A militia group in Georgia reported a rise in membership since the election of President Trump, bucking a national trend among Patriot movement groups.

Militia leader Chris Hill told local media membership for his group, the Three Percent Security Force, has skyrocketed since November, growing from a few dozen to some 400 members, all of them armed and activated.

“The level of violence that I see coming from these protests is alarming, and I think that creates more of a need for people like us,” said Hill, talking about people protesting the president.

Hill’s militia is affiliated with the Three Percenters, a nationwide group with local chapters which vows to “support and defend the Constitution of the United States against all enemies, foreign and domestic” — a line from the oath taken by members of the military. For many in the Three Percenters, and other so-called Patriot movement groups, the right to bear arms is a big part of their lives.

“The government or law enforcement agencies, disarming people, it’s a constant threat,” he said.

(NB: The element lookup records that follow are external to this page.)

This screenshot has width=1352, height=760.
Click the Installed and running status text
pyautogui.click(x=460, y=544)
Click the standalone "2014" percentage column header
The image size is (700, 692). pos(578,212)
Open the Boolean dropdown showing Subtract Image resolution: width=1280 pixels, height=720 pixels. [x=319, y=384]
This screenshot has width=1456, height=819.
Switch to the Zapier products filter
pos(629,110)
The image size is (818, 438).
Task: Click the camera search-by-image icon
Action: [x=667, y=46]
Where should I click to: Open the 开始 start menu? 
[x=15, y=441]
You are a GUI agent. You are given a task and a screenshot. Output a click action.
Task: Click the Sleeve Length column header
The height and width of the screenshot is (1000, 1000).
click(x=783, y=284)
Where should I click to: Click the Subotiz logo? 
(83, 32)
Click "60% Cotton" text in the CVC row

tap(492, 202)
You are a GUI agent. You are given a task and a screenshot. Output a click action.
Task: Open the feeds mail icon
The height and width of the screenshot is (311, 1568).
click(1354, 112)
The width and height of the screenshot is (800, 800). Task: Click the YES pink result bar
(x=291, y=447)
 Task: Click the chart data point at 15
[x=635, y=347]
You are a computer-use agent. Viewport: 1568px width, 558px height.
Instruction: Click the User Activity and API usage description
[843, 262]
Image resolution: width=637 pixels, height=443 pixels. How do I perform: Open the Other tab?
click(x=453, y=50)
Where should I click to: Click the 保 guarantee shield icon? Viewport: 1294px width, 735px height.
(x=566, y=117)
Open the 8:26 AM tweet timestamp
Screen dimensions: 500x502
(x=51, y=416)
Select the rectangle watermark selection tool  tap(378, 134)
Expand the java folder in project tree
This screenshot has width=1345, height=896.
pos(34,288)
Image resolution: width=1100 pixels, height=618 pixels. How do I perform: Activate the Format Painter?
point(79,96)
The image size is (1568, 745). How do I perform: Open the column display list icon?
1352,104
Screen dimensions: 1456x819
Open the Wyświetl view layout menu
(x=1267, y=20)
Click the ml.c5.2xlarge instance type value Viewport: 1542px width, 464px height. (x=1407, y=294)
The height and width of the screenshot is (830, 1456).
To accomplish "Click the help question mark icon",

Still, the soaring membership for Hill’s militia goes against the national trend. According to the Southern Poverty Law Center, which tracks such groups, the number of militia groups in the United States saw a 40 percent drop from 2015 to 2016, and several groups “either collapsed or shrank.”

Many Patriot groups supported Trump during the campaign. And now that Trump’s in office, and people are protesting him, Hill said he wants his group’s voice to be heard too.

“We have a duty to protect our freedom, our liberty, our Constitutional republic,” he said. “That responsibility can’t be deferred to, ya know, Congress.”